Serra’s latest ‘slow cinema’ effort is at times hypnotic and beguiling, though it isn’t always consistently rewarding as he weaves a tale set in Tahiti about a stagnating High Commissioner who becomes privy to the prospect of something unimaginably nightmarish happening to his beloved French Polynesian island.
Dir. Albert Serra
2022 | France/Spain | Drama | 162 min | 2.39:1 | French & English
Not rated – likely to be NC16 for some nudity and sexual references
Cast: Benoit Magimel, Sergi Lopez, Pahoa Mahagafanau
Plot: Island of Tahiti. French government official De Roller is a calculating man with impeccable manners, capable of dealing with both high society and the locals he frequents in shady joints.
Awards: Nom. for Palme d’Or & Queer Palm (Cannes)
International Sales: Films Boutique
Subject Matter: Moderate – Political Inaction; Indigenous Communities
Narrative Style: Slightly Complex/Elliptical
Audience Type: General Arthouse
Albert Serra’s pictures are an acquired taste, from the sublime The Death of Louis XIV (2016) to the excruciatingly opaque Liberte (2019).
His latest yarn, Pacifiction, is, as its title seems to cryptically suggest, a fictional tale set in the Pacific islands. More specifically, we find ourselves in Tahiti, basking in her Zen-like environment of sea and sky.
It is Serra’s most ravishingly beautiful film yet. Beneath the veneer of calm and tranquillity, however, High Commissioner De Roller (Benoit Magimel, who is best known for being seduced by Isabelle Huppert in Michael Haneke’s The Piano Teacher (2001)) finds himself sliding into oblivion as he becomes privy to the prospect of something unimaginably nightmarish happening to his beloved French Polynesian island.
“I’ll go where the wind blows.”
There is not much of a plot to begin with, but Serra doesn’t appear to care one bit—as a result, Pacifiction feels like it is perpetually drifting for its 160-odd minute runtime. “I’ll go where the wind blows”, says De Roller, and that very much sums up Serra’s ‘slow cinema’ approach.

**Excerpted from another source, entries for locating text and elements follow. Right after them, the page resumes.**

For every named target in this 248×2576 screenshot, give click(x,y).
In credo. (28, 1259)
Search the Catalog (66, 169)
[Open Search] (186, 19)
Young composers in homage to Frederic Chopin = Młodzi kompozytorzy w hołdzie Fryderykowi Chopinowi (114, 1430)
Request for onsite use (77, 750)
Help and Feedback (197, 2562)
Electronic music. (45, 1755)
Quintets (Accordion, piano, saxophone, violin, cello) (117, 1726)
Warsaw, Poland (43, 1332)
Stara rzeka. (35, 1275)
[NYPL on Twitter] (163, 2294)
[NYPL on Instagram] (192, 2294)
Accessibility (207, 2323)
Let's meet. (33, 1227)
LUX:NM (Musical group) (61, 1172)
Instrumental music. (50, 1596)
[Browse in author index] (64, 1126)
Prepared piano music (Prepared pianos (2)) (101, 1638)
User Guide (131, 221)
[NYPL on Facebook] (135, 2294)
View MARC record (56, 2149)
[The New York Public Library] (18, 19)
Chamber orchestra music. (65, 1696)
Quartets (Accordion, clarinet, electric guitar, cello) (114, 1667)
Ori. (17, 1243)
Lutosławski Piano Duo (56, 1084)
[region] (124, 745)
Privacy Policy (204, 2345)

The film may be hypnotic and beguiling at times, but it isn’t always consistently rewarding, and may be an endurance test for some. Having said that, Pacifiction may be his most accessible effort to date.
There is an extraordinary sequence involving huge waves and boats which must be incredibly challenging to get on film. Unfortunately, that is the only ‘exciting’ thing that happens in Pacifiction, though the entire film has a creeping sense of quiet dread, which Serra doesn’t quite amplify to his advantage.